L’iniziativa ha unito due linguaggi artistici diversi ma complementari: la fotografia e la scrittura.
Alle ore 16 è stata inaugurata la mostra fotografica “La Natura al Femminile”, curata da Manuela Fa. L’esposizione nasce con l’obiettivo di mettere in discussione uno stereotipo ancora diffuso, quello che associa la fotografia naturalistica prevalentemente allo sguardo maschile. Attraverso le immagini esposte, la mostra propone invece uno sguardo femminile sulla natura, capace di raccontarne forza, complessità e bellezza.
«Abbiamo esposto in undici – racconta la curatrice Manuela Fa – fotografe e appassionate di natura a 360 gradi: chi si dedica alla macrofotografia, chi alla fotografia notturna, chi ai rapaci e chi ai paesaggi. L’evento è stato particolarmente partecipato: moltissimi curiosi che hanno ascoltato il nostro racconto e la nostra personale visione della fotografia naturalistica. Abbiamo parlato di etica, di tecniche fotografiche e anche di appostamenti».

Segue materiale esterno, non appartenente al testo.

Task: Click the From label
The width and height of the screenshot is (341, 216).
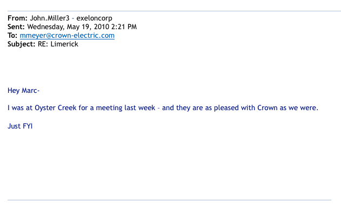Action: (x=17, y=18)
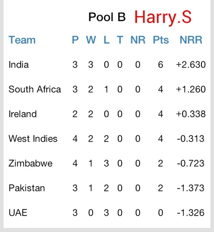214x232 pixels.
Task: Click UAE's -1.326 NRR value
Action: point(191,213)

Un percorso visivo che invita il pubblico a osservare la natura selvaggia con sensibilità, consapevolezza e passione, trasformando la fotografia in uno strumento di dialogo e condivisione.
Il pomeriggio culturale è proseguito con la presentazione del libro “Il Germoglio del Sacro” a cura di Stefano Piroddi, momento dedicato alla riflessione e alla parola scritta, che ha arricchito ulteriormente l’incontro tra arte e cultura.

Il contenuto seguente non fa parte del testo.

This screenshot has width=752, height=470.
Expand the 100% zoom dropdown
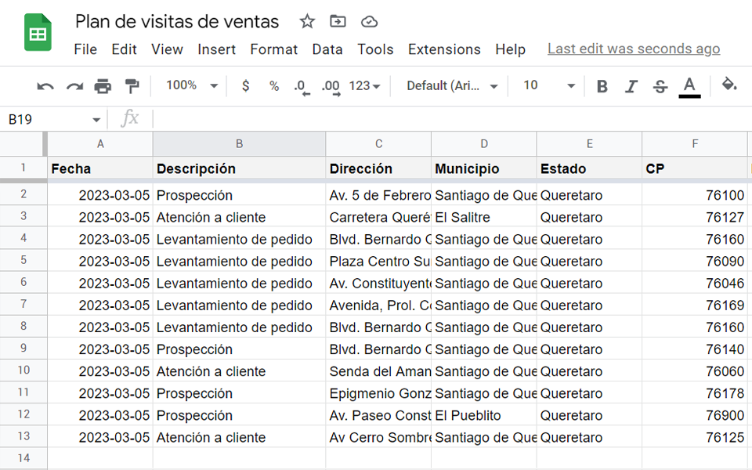[x=192, y=86]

Grande soddisfazione anche da parte dell’organizzazione. «L’amministrazione comunale ha apprezzato molto questa iniziativa – aggiunge Manuela Fa – e stiamo già programmando un nuovo evento e soprattutto la possibilità di ripetere l’esperienza il prossimo anno, coinvolgendo ancora più fotografe».
La mostra “La Natura al Femminile” resterà visitabile fino al 6 aprile 2026, su prenotazione, ed è compresa nel biglietto di ingresso al Museo della Donna, situato in via Manno.
L’evento ha rappresentato un’importante occasione di incontro e partecipazione per il territorio, valorizzando il ruolo della cultura come spazio di dialogo e come strumento per dare voce e visibilità allo sguardo femminile sull’arte e sulla natura.